======== GIVEN DATA

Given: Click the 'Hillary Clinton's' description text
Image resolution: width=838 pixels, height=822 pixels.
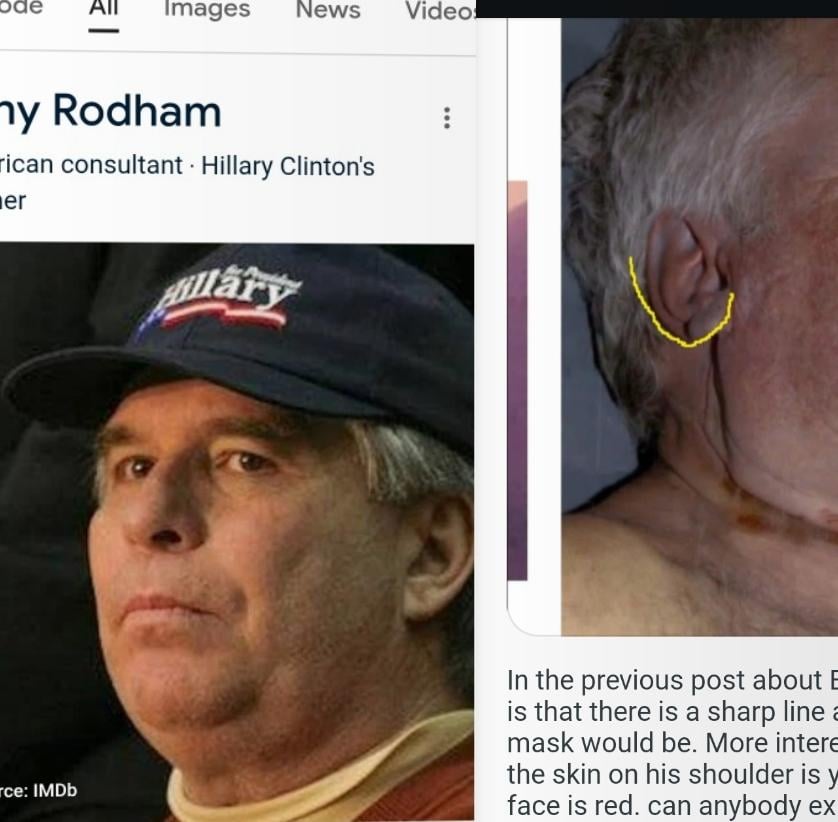Looking at the screenshot, I should click(288, 166).
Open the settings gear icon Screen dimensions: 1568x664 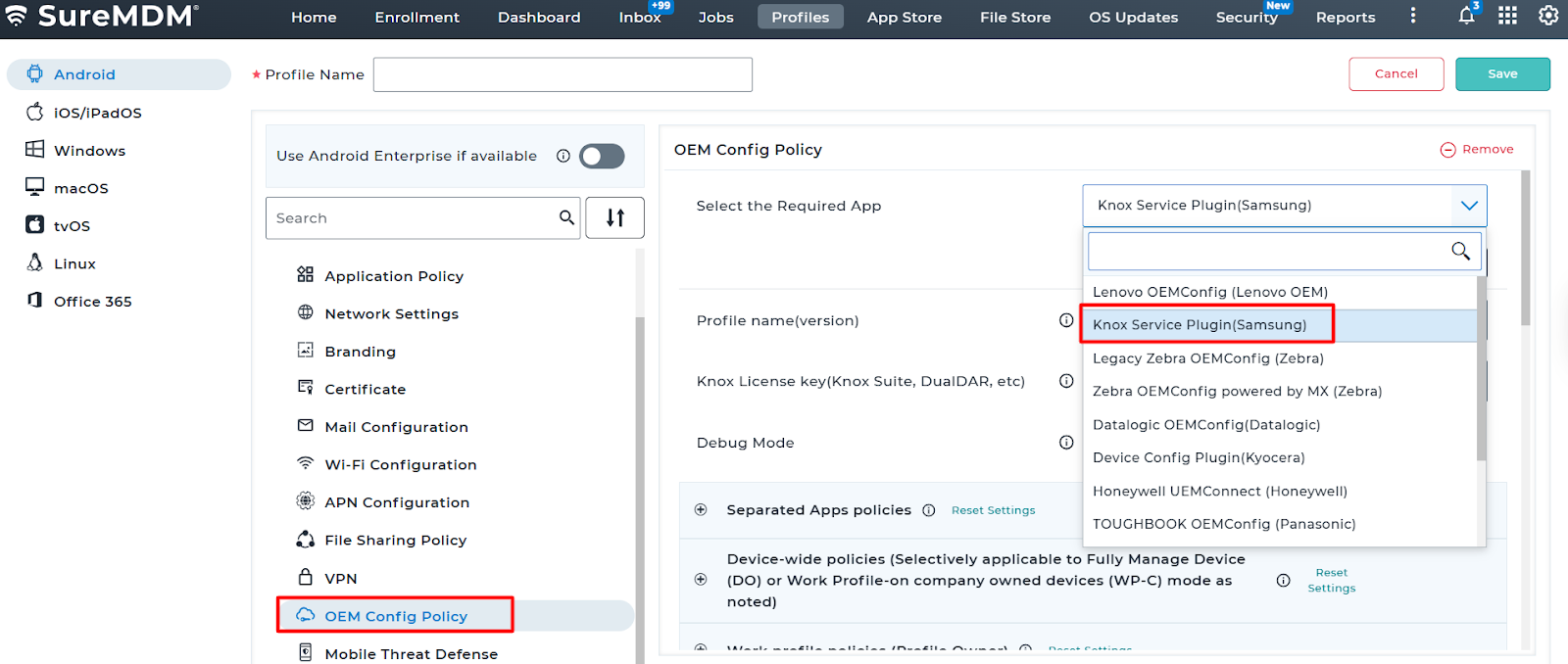pyautogui.click(x=1548, y=16)
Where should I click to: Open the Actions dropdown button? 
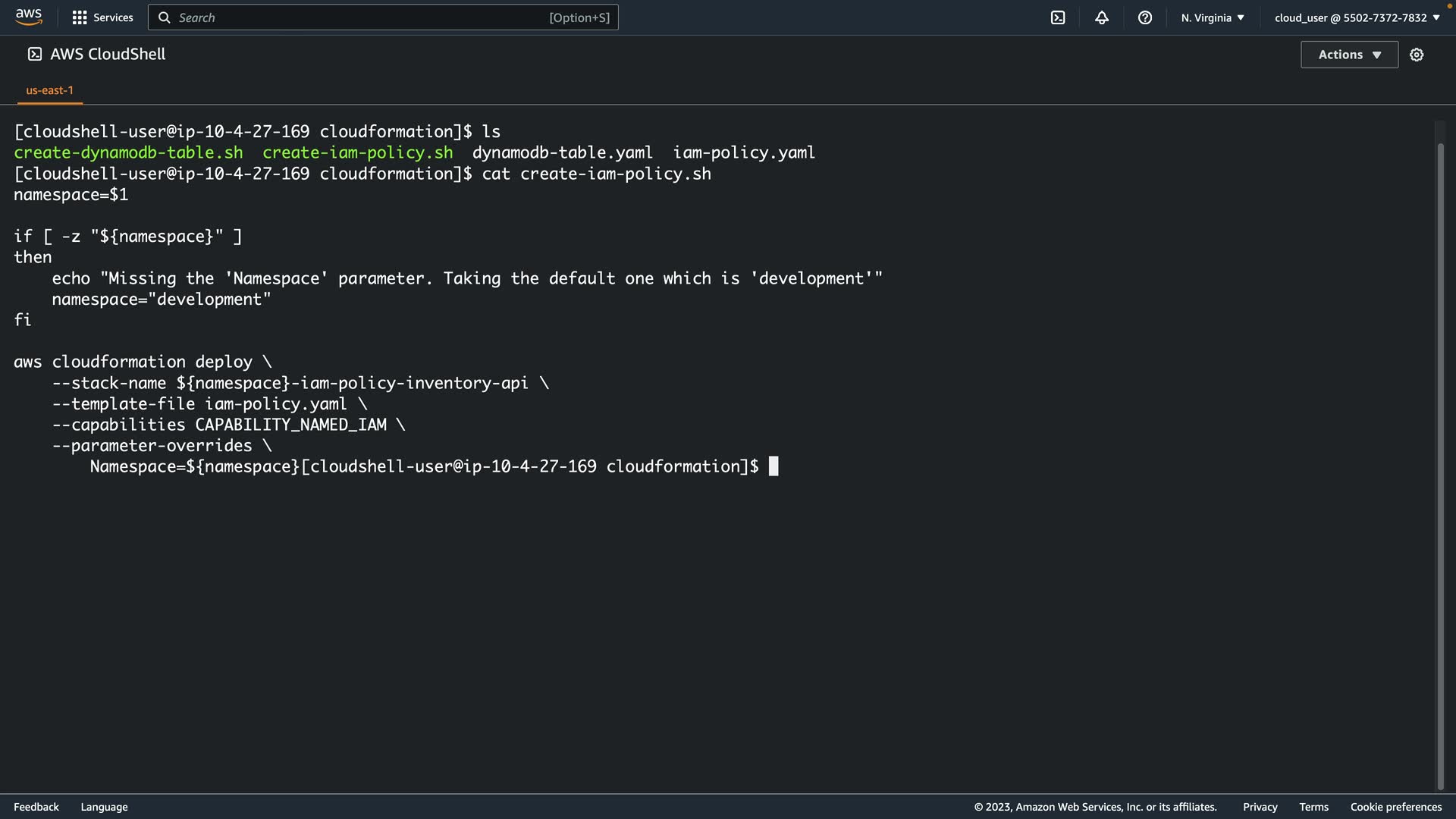pos(1349,55)
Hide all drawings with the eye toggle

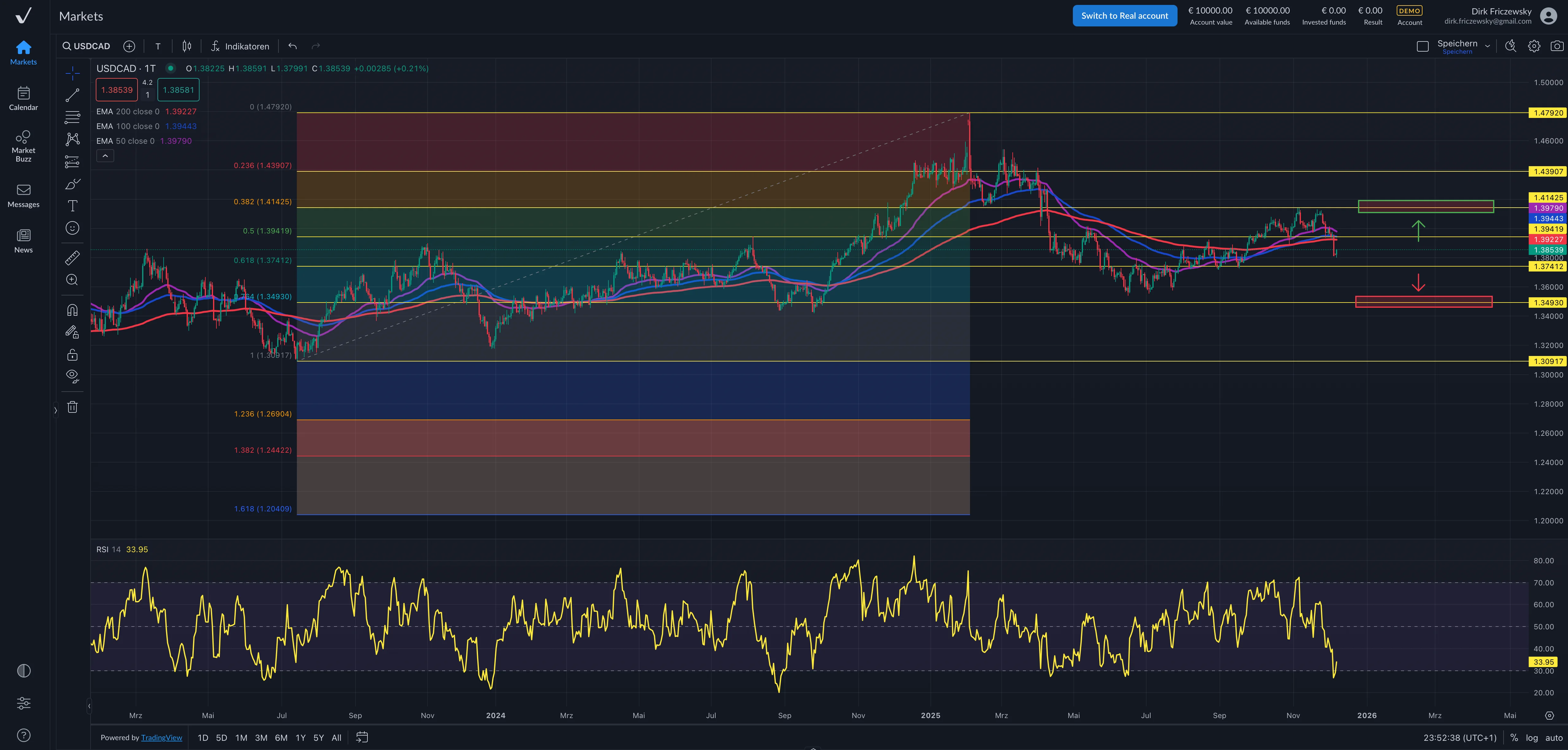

================

**TASK GOAL**
Write out the material word for word, starting at the line that contains "Where should I" and ending at the end of the material. Leave the pictures out of your answer.

**SOLUTION TO THIS EXERCISE**
Where should I click to: Open the Actions dropdown button? 
pos(1349,55)
Hide all drawings with the eye toggle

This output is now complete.